Fabiola, the main character, is forced to deal with a ton of self discovery and issues when her mother is detained by immigration. She's forced to live with her relatives who while she knows them, there are many cultural differences between them. While Fabiola was born in the US, she was raised in Haiti. All her cousins are American raised, and living in a small urban area in Detroit, a lot of culture clashed between them( btw there was alot of background inclusion, Black Muslim characters, queer Black characters, traditional Vodou within the text without being demonized).
I really felt for Fabiola. She spent a lot of the book knowing how she would help her mother become a citizen when approached by law enforcement to rat out a drug dealer. The conflict that came with finding out who the "real" dealer was, was so heart breaking and I wasn't sure she'd ever reunite with her mother.
What I liked about this story was how Haitian people meshed with African-American folk and how Blackness wasn't a monolith. A lot of people are confused by Haiti, and as an fellow Afro-Latinx person, I dont feel like there are enough contemporary books with Haitian main characters about young people, especially living in the US.
Immigration is often told from a brown perspective, often Central/South America folk who don't identify as black. This story reminds us that immigration doesn't have a specific face, the journey to a better life is a race-less desire.
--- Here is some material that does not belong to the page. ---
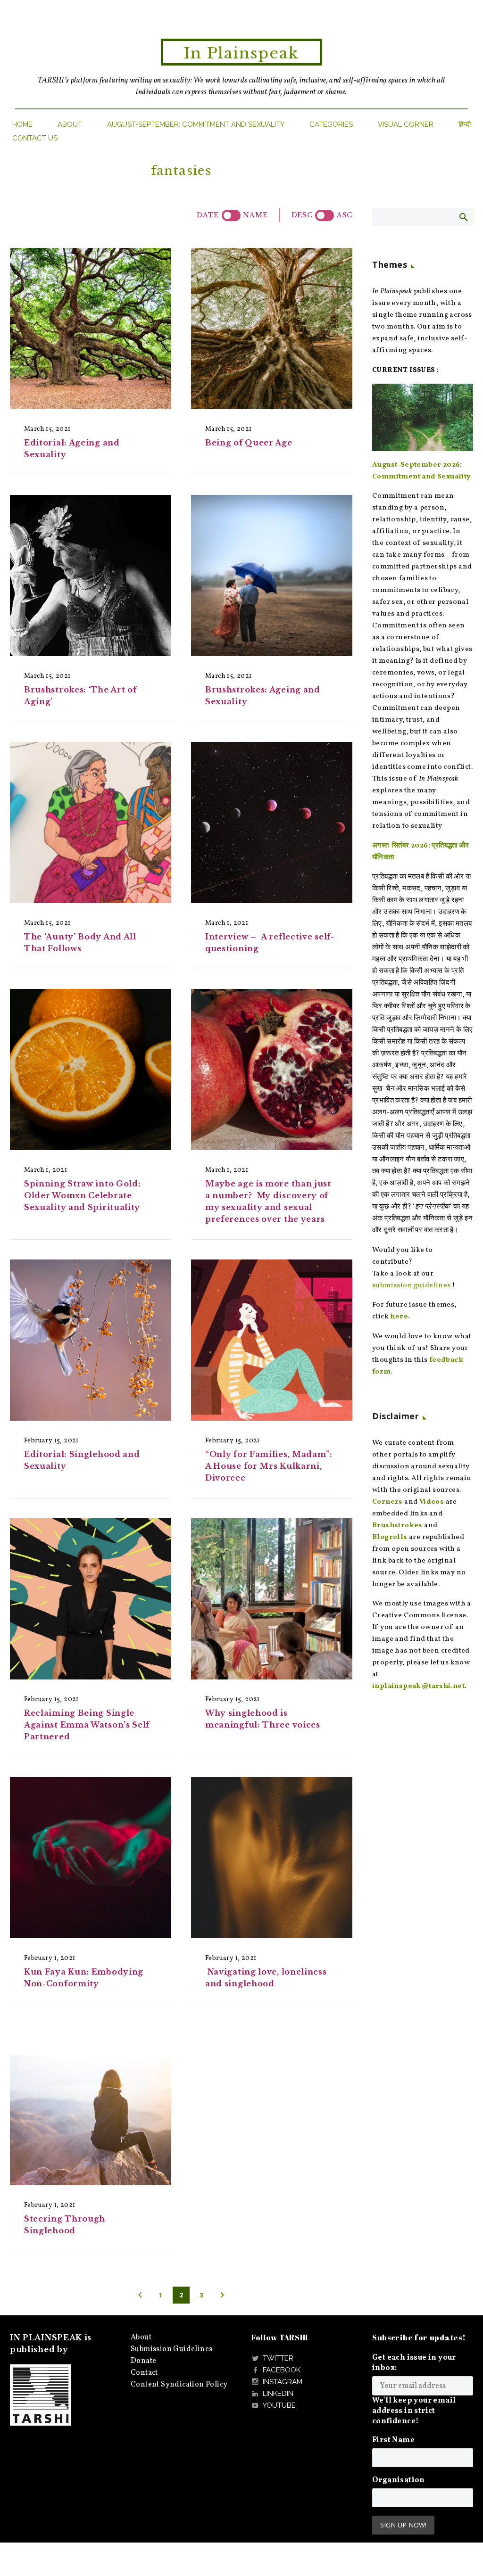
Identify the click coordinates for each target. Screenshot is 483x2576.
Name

For lack of better way to describe Fabiola, her foreign-ness brought that out more ways than if she had been socialized and raised in the US. It shared AAVE with the world that I'm almost not comfortable the world seeing, as a Black-Latinx, I'm often judged for using it, but the world loves it as long as Black folk aren't the face of it. While it's culturally specific, it opens a door a lot of non-Black people refuse to go through or learn about.
Fabiola experienced love, friendship, betrayal, fear, and sacrifice, and all that was in addition to the problems she had to face figuring out how she'd find a way to help her mother. I'm trying to be as spoiler free as possible, but I almost gave it a four because something really tragic happened and I couldn't help feeling resentful since it's so rarely celebrated in mainstream ya where black young couples(especially inter-cultural ones) are a focal point. And that slap in the face, especially since it ended in tragedy had me in my feelings. It was like Fabiola couldn't have anyone without losing them, whether temporary or permanently.
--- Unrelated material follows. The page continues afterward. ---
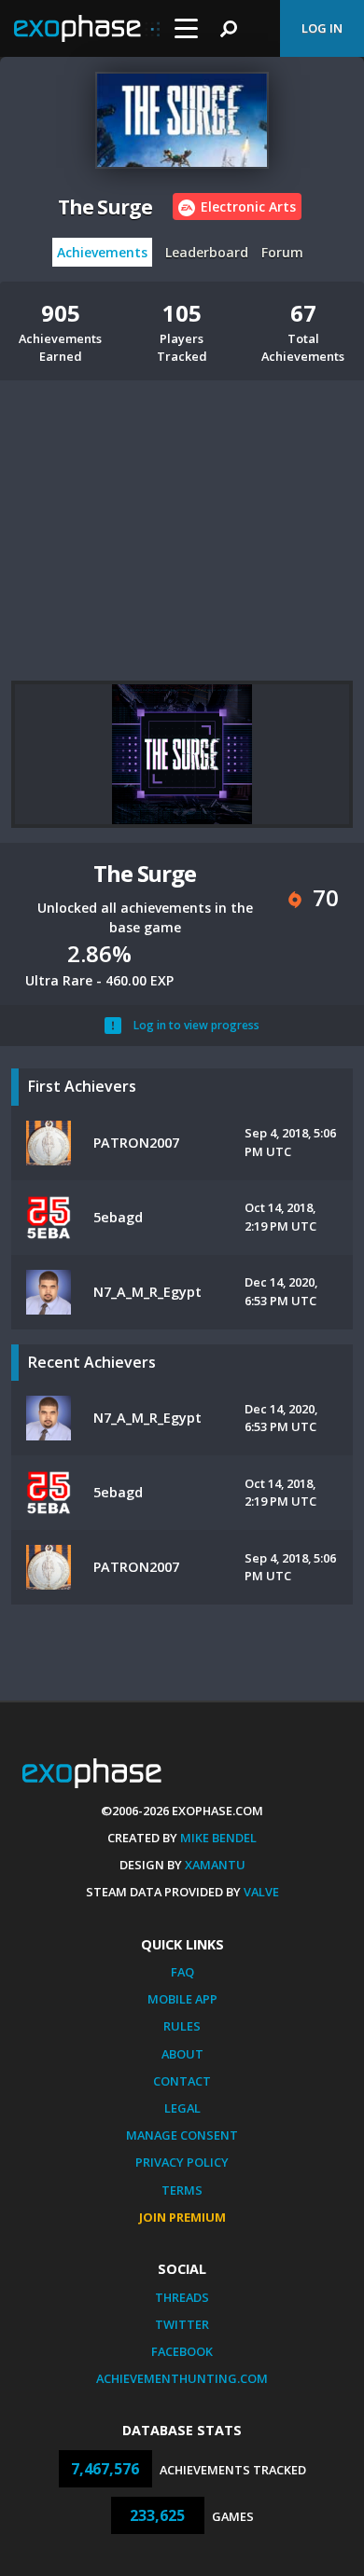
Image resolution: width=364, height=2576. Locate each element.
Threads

It requires a trigger warning to be honest. With so many black kids dying in the media, I wish there'd just been something that prepared me for it, because now I'm too sad to type XD
It's mostly told from Fabiola's POV, but there are occasions where the POV delves into other minor characters, made more obvious since I was listening to the audiobook. I think there are great things about this book, and while the things I didn't connect to were minor, I look forward to more Afro-Latinx representation in YA because there's so few of it, especially dark skinned heroines.